Meloni y la extrema derecha italiana representan la reacción ante ese estado de cosas. Si la crisis del capitalismo y las guerras del imperio, engendran figuras monstruosas como Orban, Trump o Bolsonaro, no es menos cierto que el neofascismo también se alimenta de la reticencia de las izquierdas -o su pusilanimidad- a la hora de impulsar un programa de transformaciones radicales que esté a la altura de la radicalidad del holocausto social y ecológico que ha producido el capitalismo actual. En una situación tan extrema como ésta, en donde el futuro de la humanidad está en riesgo, no hay lugar para tibios ni neutrales, ni para quienes confunden la política con un infinito diálogo habermasiano del cual supuestamente brotará un acuerdo. Aquél está muy bien para los claustros universitarios, pero para gobernar hay que hablar lo mínimo indispensable y actuar con la máxima energía para doblegar a quienes defienden con fiereza sus intereses, no quieren que nada cambie y que todo siga como está. No se los convencerá con palabras ni con la eterna búsqueda de imposibles consensos.

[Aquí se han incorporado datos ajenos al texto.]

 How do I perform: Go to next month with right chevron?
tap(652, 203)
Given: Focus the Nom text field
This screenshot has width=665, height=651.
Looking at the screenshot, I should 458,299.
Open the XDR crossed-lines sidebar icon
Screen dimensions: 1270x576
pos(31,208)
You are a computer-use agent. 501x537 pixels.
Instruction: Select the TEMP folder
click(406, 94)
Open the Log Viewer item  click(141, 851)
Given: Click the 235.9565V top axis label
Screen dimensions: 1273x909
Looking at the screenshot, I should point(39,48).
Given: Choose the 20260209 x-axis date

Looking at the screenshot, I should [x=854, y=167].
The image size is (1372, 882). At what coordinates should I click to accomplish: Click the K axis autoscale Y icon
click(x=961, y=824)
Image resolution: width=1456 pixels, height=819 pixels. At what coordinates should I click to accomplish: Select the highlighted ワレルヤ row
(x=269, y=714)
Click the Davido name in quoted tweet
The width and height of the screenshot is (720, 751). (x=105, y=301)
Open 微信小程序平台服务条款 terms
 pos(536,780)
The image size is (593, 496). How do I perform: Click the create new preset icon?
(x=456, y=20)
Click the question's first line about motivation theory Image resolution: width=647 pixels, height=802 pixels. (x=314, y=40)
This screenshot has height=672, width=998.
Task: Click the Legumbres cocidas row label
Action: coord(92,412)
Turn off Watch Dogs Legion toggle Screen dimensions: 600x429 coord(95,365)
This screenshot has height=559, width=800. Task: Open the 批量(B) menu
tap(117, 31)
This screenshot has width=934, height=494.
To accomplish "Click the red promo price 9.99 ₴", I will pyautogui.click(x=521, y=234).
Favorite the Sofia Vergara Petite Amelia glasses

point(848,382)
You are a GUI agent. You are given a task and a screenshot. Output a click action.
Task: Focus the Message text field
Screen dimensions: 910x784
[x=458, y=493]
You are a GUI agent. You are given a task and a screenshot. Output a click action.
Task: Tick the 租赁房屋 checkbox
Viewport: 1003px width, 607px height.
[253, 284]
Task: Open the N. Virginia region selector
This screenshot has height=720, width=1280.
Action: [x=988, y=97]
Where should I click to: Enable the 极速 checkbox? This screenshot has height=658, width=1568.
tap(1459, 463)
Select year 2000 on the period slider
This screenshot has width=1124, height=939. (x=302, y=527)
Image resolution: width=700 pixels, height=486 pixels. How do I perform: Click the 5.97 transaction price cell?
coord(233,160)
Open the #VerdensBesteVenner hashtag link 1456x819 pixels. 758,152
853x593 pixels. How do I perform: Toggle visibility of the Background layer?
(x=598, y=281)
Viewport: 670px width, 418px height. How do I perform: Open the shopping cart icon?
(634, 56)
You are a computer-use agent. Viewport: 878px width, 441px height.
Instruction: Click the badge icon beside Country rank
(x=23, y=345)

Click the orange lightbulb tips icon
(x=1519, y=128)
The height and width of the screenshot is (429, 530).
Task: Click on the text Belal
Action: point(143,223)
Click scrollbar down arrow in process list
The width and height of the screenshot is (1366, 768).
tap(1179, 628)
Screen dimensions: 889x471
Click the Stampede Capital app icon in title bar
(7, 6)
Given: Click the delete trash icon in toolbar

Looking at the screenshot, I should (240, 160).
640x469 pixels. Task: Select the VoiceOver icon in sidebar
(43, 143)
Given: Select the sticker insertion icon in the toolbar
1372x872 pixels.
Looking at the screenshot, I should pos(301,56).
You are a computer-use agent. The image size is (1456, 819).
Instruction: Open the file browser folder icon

Los agentes sociales de la desigualdad y la injusticia no se rinden ante los discursos; se los deberá subordinar con hechos, con decisiones gubernamentales. La incapacidad que las izquierdas (o el progresismo en general) han demostrado en Europa hizo que la protesta ante los estragos de la mal llamada civilización del capital esté siendo capitalizada por los demagogos neofascistas. Sería bueno que en Latinoamérica aprendiéramos la lección y que la izquierda y el progresismo hagan lo que tienen que hacer, sin esperar a mágicas modificaciones de la tan remanida “correlación de fuerzas.” Un año después de la Marcha sobre Roma de 1922, tan admirada en estos días por la Meloni, la marxista y feminista alemana Clara Zetkin (a quién se le debe la celebración del 8 de Marzo como el Día Internacional de la Mujer), escribió que el “fascismo era el castigo que se le aplicaba al proletariado por no haber sido capaz de continuar la revolución iniciada en Rusia.” Sería imperdonable que olvidáramos tan sabia observación.